* Tasks:
1: In the article on New York City's executive order concerning gender medicine, reproduce the passage starting with "The order covers everyone, not" and going on through "investigate the case.", substituting "municipal department" for "city agency".
2: According to the article on New York City's executive order concerning gender medicine, which children in England will now be allowed to receive puberty blockers?

* Extracted text:

*** Begin section ***

An executive order signed by NYC Mayor Eric Adams shields patients,...

An executive order signed by NYC Mayor Eric Adams shields patients, providers and helpers obtaining gender medicine such as puberty blockers, hormones or surgery. Credit: Jeff Bachner

An executive order shielding patients, providers and helpers who obtain gender medicine such as puberty blockers, hormones or surgery was signed Monday by New York City Mayor Eric Adams. He called it "essential to the health and wellness of many transgender and non-binary people."

The order covers everyone, not just New Yorkers, including anyone who helps those seeking or providing treatment.

His order, titled “Prohibiting Use of City Resources to Assist Jurisdictions Seeking to Enforce Prohibitions on Gender-Affirming Care,” takes effect immediately.

The term “gender-affirming care” refers to treatments, including puberty blockers, cross-sex hormones, and other medical procedures such as the surgical removal, or construction, of breasts and genitalia.

Adams’ order means that no city agency is allowed to expend resources, including property or time, to help detain someone who seeks gender medicine in or outside New York. Cooperation with such jurisdictions is also prohibited.

For example, if a person goes to New York to seek a procedure, the city wouldn’t cooperate if the person’s home state sought to investigate the case.

Asked whether the order covers youth, such as runaways, Adams spokesman Bradley Weekes wrote in an email: “The EO is not age restrictive.”

According to Adams’ order, “at least 20 states have enacted legislation restricting gender-affirming care for minors, and at least 34 states have introduced legislation to restrict or prohibit access to gender-affirming care.”

One of those states is Florida, where last month Gov. Ron DeSantis signed a bill banning transgender treatment for minors and makes gender medicine more difficult to obtain for adults.

“This will permanently outlaw the mutilation of minors,” DeSantis said in Tampa at a bill-signing ceremony, according to Reuters.

The Florida law also requires adults who want to access certain types of gender medicine to obtain consent from oversight boards. A federal judge has temporarily blocked parts of the law.

Reuters reported that many Republican supporters of such legislation distrust what most American medical groups say in endorsing gender medicine, which "in some cases considers it life-saving."

"Instead, opponents of transgender healthcare claim it is dangerous and experimental, with some labeling the measures as chemical castration or child abuse," Reuters reported.

New York City joins certain jurisdictions around the country that have taken legal steps to shield those who seek out, provide, facilitate or obtain such medicine.

Among them are Colorado, Illinois, Maryland, Minnesota and New Mexico, according to National Public Radio. Those jurisdictions endorse the view of most American medical groups.

Several European countries such as Finland, Sweden and the United Kingdom have recently taken a less favorable stance toward access for youth to certain treatments, as a result of what they say is evidence review.

On Friday, for example, England limited the use of puberty blockers in children, according to The New York Times. From now on, the blockers will be allowed for children enrolled in clinical trials only.

*** End section ***

* Data extract:
*** Begin section ***

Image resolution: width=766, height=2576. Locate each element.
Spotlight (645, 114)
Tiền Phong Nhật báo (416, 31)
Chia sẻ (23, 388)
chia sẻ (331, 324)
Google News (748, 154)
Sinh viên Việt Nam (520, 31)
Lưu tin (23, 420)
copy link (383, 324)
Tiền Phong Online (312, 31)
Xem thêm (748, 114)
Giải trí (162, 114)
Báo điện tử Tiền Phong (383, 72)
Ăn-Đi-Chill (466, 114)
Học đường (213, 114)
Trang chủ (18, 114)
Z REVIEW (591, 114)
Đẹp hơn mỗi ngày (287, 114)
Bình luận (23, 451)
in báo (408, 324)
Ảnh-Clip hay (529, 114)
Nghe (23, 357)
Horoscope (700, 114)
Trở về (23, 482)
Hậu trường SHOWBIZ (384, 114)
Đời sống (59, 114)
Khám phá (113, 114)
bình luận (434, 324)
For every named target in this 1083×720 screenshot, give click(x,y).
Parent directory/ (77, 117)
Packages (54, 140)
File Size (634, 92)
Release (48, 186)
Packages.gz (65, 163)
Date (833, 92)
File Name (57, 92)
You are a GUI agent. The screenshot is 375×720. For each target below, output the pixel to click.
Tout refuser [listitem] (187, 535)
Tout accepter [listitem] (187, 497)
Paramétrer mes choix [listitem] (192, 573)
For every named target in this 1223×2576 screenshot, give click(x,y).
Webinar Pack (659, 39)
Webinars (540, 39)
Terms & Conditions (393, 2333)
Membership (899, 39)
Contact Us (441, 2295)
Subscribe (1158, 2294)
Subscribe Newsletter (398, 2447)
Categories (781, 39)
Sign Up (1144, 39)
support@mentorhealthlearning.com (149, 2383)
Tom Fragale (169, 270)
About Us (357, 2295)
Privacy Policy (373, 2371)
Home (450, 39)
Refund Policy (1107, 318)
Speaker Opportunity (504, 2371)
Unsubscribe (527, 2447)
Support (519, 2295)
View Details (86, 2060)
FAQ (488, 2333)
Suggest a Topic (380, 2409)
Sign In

*** End section ***

* Outputs in order:
1:
The order covers everyone, not just New Yorkers, including anyone who helps those seeking or providing treatment.

His order, titled “Prohibiting Use of City Resources to Assist Jurisdictions Seeking to Enforce Prohibitions on Gender-Affirming Care,” takes effect immediately.

The term “gender-affirming care” refers to treatments, including puberty blockers, cross-sex hormones, and other medical procedures such as the surgical removal, or construction, of breasts and genitalia.

Adams’ order means that no municipal department is allowed to expend resources, including property or time, to help detain someone who seeks gender medicine in or outside New York. Cooperation with such jurisdictions is also prohibited.

For example, if a person goes to New York to seek a procedure, the city wouldn’t cooperate if the person’s home state sought to investigate the case.

2: Only children enrolled in clinical trials.